- DIRECTIONS -
Each line from the one that includes "Viewport: 1270px width, 952px height." to the last line of the data below should be set down exactly; no other lines are wanted.

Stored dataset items
============

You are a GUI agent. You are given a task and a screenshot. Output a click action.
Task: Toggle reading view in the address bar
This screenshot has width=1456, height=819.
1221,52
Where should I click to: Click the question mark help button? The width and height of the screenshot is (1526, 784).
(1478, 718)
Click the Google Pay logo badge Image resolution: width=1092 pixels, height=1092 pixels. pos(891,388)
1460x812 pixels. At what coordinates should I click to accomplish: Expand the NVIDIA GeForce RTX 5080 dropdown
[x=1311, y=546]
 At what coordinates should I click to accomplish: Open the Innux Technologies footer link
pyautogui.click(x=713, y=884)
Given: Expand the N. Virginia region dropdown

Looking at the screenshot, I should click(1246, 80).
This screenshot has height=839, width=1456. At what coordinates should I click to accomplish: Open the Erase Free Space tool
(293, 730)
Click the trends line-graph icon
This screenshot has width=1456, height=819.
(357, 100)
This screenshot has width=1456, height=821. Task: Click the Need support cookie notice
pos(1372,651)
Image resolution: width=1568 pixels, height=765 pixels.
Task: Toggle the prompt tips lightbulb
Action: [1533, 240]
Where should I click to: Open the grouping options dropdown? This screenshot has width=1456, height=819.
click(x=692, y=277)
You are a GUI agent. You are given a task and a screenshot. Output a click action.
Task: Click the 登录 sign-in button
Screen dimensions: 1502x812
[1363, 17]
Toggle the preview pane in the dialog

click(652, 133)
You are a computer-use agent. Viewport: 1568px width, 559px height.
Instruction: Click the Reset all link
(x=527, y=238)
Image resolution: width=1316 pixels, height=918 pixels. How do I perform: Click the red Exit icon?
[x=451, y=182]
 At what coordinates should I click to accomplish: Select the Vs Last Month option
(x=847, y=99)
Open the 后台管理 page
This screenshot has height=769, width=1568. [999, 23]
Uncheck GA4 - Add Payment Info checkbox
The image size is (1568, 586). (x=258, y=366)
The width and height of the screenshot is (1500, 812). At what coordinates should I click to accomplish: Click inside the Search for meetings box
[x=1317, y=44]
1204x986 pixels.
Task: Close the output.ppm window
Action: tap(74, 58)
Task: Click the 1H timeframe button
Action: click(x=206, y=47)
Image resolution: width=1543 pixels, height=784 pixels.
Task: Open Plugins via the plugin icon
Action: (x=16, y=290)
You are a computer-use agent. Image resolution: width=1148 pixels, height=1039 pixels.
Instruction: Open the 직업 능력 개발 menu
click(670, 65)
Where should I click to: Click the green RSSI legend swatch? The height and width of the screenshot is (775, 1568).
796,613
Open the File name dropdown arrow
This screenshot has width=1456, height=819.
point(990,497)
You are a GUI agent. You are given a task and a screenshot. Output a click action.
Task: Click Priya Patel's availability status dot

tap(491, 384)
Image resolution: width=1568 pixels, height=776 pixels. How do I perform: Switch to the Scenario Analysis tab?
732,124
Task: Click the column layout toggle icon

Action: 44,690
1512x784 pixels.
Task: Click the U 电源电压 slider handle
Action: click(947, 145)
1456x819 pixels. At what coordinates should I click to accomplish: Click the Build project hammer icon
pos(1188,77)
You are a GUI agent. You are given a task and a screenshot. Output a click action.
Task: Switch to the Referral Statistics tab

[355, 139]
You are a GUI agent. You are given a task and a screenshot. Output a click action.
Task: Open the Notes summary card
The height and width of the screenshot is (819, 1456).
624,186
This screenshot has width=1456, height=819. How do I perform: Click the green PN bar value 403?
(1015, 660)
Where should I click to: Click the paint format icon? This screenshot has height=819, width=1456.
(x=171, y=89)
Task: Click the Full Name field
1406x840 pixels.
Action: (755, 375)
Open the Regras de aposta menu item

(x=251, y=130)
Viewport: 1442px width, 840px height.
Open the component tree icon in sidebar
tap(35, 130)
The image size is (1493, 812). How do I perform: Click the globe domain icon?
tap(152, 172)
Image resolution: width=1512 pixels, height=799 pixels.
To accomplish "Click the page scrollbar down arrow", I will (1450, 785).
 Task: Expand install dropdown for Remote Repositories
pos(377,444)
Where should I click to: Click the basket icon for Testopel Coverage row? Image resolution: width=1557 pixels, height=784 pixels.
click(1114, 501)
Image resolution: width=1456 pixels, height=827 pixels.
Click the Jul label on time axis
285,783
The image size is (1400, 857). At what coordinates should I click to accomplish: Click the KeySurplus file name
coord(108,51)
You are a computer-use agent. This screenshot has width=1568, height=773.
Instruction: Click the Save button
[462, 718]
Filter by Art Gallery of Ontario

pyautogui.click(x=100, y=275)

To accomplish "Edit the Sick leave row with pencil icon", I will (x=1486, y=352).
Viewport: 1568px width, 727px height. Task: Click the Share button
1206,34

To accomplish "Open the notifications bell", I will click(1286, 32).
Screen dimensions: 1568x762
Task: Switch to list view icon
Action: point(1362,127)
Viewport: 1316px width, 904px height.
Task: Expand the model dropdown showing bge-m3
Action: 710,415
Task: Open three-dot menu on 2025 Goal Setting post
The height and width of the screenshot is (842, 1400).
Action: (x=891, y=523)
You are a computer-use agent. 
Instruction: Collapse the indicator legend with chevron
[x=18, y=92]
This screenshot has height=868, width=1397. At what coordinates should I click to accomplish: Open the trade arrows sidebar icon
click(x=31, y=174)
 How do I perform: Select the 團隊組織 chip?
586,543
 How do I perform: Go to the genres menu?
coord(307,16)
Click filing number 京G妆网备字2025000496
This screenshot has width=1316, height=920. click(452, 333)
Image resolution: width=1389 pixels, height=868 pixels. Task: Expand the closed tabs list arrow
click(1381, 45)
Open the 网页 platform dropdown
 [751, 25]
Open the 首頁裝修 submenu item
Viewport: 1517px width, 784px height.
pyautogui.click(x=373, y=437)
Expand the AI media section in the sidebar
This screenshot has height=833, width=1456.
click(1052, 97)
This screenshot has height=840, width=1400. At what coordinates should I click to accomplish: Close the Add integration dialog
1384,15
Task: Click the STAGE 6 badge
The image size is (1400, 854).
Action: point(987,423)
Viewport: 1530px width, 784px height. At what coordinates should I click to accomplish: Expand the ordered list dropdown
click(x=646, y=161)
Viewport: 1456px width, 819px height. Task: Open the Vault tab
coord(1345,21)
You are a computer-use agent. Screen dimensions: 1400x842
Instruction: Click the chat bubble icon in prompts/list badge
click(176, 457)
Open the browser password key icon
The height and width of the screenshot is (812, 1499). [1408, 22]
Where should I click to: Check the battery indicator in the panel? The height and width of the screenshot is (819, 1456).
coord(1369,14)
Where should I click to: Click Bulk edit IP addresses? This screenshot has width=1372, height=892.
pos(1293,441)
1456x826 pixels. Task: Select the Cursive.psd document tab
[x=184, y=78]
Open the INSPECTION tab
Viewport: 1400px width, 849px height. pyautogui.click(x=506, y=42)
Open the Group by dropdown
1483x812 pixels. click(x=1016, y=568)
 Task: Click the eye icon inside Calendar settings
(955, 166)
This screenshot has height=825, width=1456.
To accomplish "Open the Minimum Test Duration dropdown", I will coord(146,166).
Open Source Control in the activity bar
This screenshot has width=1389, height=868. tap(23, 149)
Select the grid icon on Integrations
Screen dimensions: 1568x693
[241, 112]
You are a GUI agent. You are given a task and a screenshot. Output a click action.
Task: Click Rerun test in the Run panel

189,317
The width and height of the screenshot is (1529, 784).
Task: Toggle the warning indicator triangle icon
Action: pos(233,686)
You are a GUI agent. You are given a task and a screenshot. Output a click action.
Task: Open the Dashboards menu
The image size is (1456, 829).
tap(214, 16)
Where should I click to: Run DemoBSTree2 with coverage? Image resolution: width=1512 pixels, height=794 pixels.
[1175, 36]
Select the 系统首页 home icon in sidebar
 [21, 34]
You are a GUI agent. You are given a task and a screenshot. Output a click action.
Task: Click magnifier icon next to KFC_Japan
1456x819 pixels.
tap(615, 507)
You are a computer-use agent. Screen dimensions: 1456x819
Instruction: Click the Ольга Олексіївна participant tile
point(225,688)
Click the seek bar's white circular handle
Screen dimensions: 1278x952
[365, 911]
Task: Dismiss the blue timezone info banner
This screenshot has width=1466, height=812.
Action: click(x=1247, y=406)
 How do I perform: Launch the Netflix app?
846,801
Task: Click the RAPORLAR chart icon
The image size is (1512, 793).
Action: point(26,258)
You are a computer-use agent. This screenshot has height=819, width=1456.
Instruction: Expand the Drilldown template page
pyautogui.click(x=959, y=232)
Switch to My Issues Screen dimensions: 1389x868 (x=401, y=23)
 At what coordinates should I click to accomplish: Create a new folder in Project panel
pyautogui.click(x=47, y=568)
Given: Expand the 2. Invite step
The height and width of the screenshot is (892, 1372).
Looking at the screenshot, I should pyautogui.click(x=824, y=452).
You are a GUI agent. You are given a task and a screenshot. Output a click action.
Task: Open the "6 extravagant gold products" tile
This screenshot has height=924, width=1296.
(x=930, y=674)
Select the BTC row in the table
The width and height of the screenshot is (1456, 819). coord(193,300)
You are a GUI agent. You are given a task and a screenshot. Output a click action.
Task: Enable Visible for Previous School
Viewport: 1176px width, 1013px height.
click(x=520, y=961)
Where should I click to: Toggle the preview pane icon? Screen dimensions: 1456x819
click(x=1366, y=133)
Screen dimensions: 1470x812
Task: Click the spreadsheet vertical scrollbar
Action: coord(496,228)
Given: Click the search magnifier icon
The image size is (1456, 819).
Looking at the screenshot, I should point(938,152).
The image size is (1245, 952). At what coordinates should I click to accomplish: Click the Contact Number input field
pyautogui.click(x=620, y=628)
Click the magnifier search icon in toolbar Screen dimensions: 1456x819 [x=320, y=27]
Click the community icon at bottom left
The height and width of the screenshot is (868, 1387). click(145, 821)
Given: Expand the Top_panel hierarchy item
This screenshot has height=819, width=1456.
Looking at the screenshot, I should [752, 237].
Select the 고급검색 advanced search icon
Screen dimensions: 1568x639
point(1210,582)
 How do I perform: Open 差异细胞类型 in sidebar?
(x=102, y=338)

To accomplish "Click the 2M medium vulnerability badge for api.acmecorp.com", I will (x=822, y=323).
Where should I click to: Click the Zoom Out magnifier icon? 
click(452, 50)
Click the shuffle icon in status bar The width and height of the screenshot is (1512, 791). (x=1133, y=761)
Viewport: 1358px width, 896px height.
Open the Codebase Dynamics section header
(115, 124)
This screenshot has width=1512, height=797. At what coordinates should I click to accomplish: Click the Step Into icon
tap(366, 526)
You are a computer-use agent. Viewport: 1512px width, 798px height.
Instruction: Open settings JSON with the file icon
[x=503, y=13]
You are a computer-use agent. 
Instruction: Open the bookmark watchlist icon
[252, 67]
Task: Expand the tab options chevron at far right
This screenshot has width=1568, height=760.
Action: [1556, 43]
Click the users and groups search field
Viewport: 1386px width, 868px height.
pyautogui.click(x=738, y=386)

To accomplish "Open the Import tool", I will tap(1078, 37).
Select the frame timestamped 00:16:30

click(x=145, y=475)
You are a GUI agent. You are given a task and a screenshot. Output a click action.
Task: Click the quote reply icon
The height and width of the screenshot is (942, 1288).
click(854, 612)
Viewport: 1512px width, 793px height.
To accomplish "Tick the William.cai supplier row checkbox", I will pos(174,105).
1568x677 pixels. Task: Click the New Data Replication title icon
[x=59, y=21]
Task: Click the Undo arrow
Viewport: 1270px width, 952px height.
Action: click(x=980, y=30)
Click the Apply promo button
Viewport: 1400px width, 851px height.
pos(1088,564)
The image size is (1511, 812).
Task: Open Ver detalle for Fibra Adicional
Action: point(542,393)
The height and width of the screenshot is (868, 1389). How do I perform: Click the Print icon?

============

- WRITTEN SOLUTION -
Viewport: 1270px width, 952px height.
Action: click(x=980, y=30)
Click the Apply promo button
Viewport: 1400px width, 851px height.
pos(1088,564)
The image size is (1511, 812).
Task: Open Ver detalle for Fibra Adicional
Action: point(542,393)
The height and width of the screenshot is (868, 1389). How do I perform: Click the Print icon?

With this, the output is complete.